会社員時代に自社の見積もり作成などの業務に携わっている人ならば、その分野に関しては簡単に見積もり作成ができるかもしれない。しかし、多くの会社員にとって見積もりの作成は慣れない業務ではないかと思う。あなたがフリーランスとして活動しているとして「〇〇という仕事を願いしたいのだけど、いくらでできそう?」と聞かれた時に、すぐに答えるのは難しいだろう。これはフリーランスだけに限ったことではなく、会社員にも言えることだ。会社員の方は自分が支払っている労力の対価として今の給料に満足しているだろうか。私の知り合いで、自分の給与に関して会社と交渉したことがある人を聞いたことがない。給与は規定で決まっており、交渉の余地はない。勤めていれば年々上がっていくような年功序列的な価値観は未だに多くの人に内在していると思う。

そんな状況からフリーランスになってしまうと自分の生み出した価値に対する適切な金銭も受け取れず、搾取される未来が待っているに違いない。(本来は会社員であろうと自分の給与に関して雇い主側と交渉することが適切な形だと思うが、実際にそれを実行するのは難しいだろう。)そこで、今回はどうやったら見積もりが作成できるか私なりの考えを記録しておく。

簡単に見積もりを作成する

見積もりを作成する最も簡単な方法は、自分の時給を決めてしまうことだ。例えば、自分の時給を2000円と設定して計算すると、依頼された仕事にかかる所要時間から簡単に見積もりを作成することができる。この時フリーランスとして時給を計算するなら、一般的なアルバイトや正社員の時給を参考にするのは危ない。フリーランスは納税・年金・社会保険など自らが負担しなければならないものが多いため、一般的なその地域の時給をもとに安易に判断すると後々金銭的に厳しくなってしまう。また、守秘義務などの問題で特定の場所での作業を求められる場合、そこまでの交通費も計算に入れる必要がある。

基本時給×想定稼働時間+必要経費 = 見積額

で簡単に見積もり作成ができる。また大抵の場合、想定稼働時間より実際の稼働時間は長くなる傾向がある。最初の何回かは、見積もり作成に失敗して赤字になる可能性もあるが、慣れてくれば精度も上がる。

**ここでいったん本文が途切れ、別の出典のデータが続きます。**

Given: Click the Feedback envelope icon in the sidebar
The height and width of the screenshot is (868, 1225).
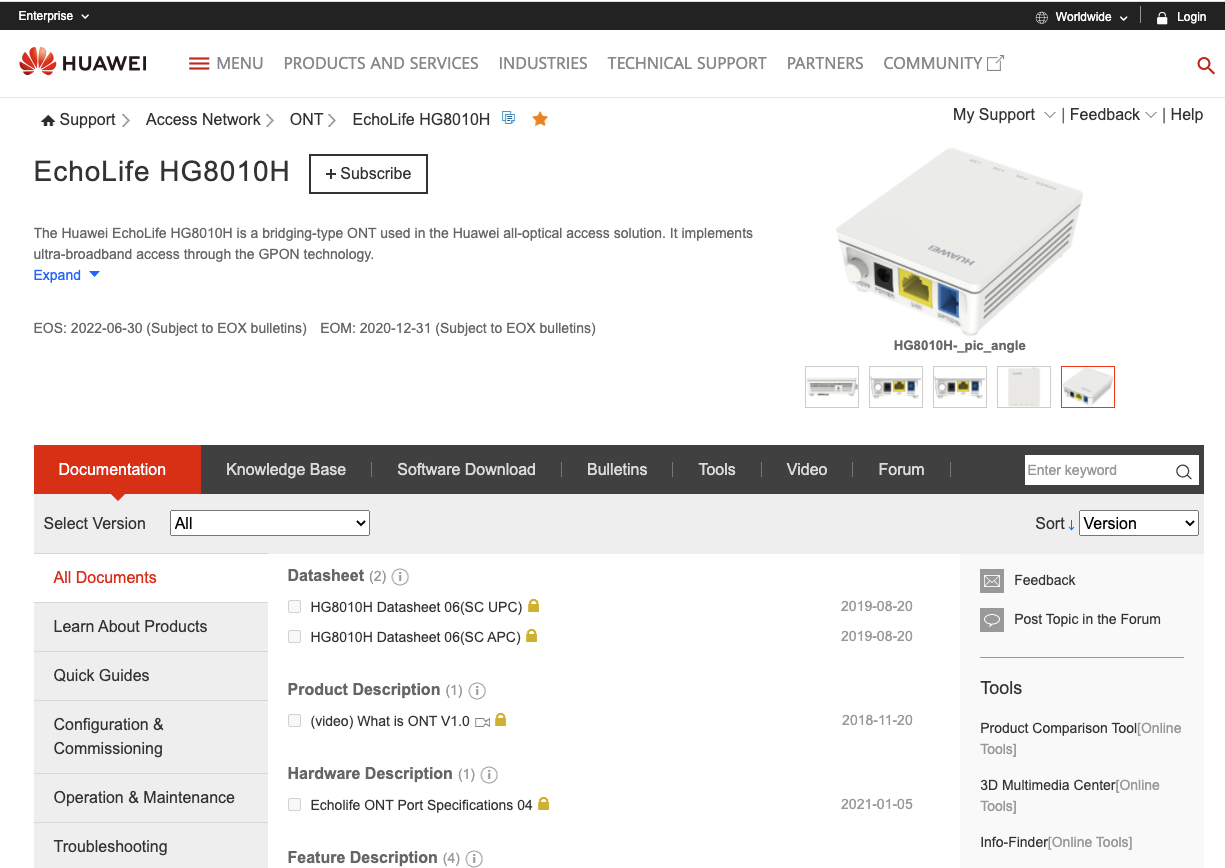Looking at the screenshot, I should pyautogui.click(x=991, y=580).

時給計算の注意点時給で見積もりを作成するのは簡単だが、作業内容によって妥当な時給が変わる点も考慮しなければならない。簡単な入力作業や書類作成などは誰にでもできるが、士業やプログラミングのような資格や専門的な技能・知識が必要な仕事に関しては高時給を設定できる。私の場合は、単純作業とプログラミングなどでは別の時給を自分の中で設定していた。

見積もりに神の見えざる手はあるか

資本主義では、需要と供給のバランスで適正価格が決まる「神の見えざる手」が働くなんて話を義務教育で聞いたことがある。これは、オークションなど開かれた空間では確かに起こるかもしれないが、見積もり依頼のような2社(者)間の閉ざされた空間では働かないと思っている。もちろん市場の相場というものは存在するが、相場をよく知らない仕事の依頼などが来ることももちろんあるだろう。また、競合他社がいくらで見積もりを出しているか、自分には分からないことがほとんどだ。その場合、依頼主とフリーランスの間に情報の非対称性が生まれ、情報が少ない方が不利になることがある。依頼主が「他社はもっと安かったな」と言って値下げを要求してくることもある。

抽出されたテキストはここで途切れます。